One reason for the recent success of partisan gerrymandering claims are technological developments, UCI’s Hasen said. The “development of modern data analytics and artificial intelligence has made it possible to generate gerrymandered district maps that are virtually guaranteed to entrench one party in power,” Naifeh added. After the 2010 census, state legislatures “adopted a number of these extreme, computer-aided gerrymanders,” Naifeh said. “For example, Wisconsin, North Carolina, and Virginia put into place gerrymanders that essentially guaranteed Republican control of the state legislature for the foreseeable future.” The same was true of Democrats in Maryland, the GOP plaintiffs in Benisek v. Lamone argue.
As a result of these advancements, this decade has seen some of the most brazen gerrymanders in history, making it easier for courts to strike them down, Hasen said.
Hasen said the Wisconsin and Maryland cases are the ones to watch. If the Supreme Court lays out a standard for when partisan gerrymandering can be considered unconstitutional, it will seismically affect redistricting going forward, Lisa Soronen, of the State and Local Legal Center in Washington, told Bloomberg Law.
“A totally new set of rules would apply to redistricting,” Soronen, whose group advocates for state and local governments at the Supreme Court, said.
These partisan gerrymandering cases likely won’t affect the results of the 2018 elections, but the effect on 2020 and beyond could be huge.
KENNEDY IN THE MIDDLE
The outcome of those cases is still very much up in the air, Hasen said. Following arguments in the Wisconsin case, there seemed to be four justices firmly on the side of allowing partisan gerrymandering claims to go forward, four firmly against that idea, and Justice Anthony M. Kennedy in the middle, Hasen said.
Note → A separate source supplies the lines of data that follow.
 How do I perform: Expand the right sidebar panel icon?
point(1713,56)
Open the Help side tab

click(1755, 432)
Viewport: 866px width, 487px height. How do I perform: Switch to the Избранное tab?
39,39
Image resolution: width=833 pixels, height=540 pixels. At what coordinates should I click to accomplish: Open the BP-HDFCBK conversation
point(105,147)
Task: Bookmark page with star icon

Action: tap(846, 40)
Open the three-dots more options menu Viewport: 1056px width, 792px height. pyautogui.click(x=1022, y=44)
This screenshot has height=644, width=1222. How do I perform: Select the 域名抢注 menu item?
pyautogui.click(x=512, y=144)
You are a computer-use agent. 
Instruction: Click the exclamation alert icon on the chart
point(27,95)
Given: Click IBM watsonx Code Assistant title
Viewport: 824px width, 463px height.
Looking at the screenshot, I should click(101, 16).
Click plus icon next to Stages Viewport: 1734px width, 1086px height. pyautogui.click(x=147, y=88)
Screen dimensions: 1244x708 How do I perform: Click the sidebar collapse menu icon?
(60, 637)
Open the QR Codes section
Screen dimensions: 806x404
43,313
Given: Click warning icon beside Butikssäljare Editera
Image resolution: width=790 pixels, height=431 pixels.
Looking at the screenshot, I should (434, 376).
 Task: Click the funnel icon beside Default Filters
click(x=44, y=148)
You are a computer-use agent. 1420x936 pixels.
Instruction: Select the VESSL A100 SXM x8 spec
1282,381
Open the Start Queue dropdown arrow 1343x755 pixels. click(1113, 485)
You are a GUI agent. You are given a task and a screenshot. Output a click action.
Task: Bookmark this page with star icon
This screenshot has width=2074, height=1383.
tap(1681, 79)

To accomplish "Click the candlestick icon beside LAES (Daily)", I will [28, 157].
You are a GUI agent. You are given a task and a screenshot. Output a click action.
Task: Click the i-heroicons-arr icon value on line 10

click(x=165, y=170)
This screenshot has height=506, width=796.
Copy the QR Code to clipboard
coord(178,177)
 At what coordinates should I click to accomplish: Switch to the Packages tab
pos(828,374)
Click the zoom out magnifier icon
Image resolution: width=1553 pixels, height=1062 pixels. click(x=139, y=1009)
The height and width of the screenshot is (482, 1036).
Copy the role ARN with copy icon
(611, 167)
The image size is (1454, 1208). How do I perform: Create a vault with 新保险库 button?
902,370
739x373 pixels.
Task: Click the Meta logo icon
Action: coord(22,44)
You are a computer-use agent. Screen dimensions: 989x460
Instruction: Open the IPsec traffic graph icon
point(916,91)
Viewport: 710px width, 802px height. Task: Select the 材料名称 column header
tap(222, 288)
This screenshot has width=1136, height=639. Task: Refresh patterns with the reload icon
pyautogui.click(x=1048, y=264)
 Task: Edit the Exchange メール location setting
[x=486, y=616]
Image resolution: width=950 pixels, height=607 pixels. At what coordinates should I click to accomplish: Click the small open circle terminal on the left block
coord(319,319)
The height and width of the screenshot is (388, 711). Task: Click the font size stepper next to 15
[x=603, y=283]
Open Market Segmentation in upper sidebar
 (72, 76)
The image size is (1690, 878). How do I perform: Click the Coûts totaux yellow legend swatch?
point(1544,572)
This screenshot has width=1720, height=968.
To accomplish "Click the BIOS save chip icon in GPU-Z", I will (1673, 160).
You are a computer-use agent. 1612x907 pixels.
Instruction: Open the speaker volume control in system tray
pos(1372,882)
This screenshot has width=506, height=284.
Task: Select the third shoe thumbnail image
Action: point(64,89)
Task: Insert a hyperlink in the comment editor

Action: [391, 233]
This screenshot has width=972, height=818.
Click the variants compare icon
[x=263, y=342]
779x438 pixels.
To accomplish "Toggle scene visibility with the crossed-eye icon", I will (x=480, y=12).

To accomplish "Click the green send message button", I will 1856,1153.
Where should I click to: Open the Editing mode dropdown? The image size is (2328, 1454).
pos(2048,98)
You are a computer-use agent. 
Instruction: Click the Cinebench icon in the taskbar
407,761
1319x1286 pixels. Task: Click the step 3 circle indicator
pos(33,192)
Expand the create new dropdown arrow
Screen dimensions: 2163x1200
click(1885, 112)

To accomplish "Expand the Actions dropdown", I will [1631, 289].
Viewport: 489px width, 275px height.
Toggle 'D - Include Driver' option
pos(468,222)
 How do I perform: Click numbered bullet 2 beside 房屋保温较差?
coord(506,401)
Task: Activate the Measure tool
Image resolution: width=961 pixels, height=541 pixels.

The court is likely to hold on to the Wisconsin case until it’s ready to decide the Maryland challenge and do both together, Michael Li, of the Brennan Center for Justice, New York, told Bloomberg Law.
Even if the Supreme Court agrees that partisan gerrymanders can go too far, its decision will likely come too late to alter the results of the 2018 mid-term elections, Hasen said.
Courts not only have to worry about the November general election, but also primary elections and the even earlier candidate-filing deadlines.
That’s why lower courts striking down voting districts as partisan gerrymanders have set aggressive schedules for adopting new maps in time for the elections.
“In the recent decision in North Carolina, the court gave the state just 3 weeks to draw a new map,” Naifeh said. There, a federal district court panel found Republicans unfairly drew congressional maps and ordered a redo.
As expected, however, the Supreme Court put that case on hold, making it unlikely that the new map will be in place by the state’s Feb. 28 candidate filing deadline.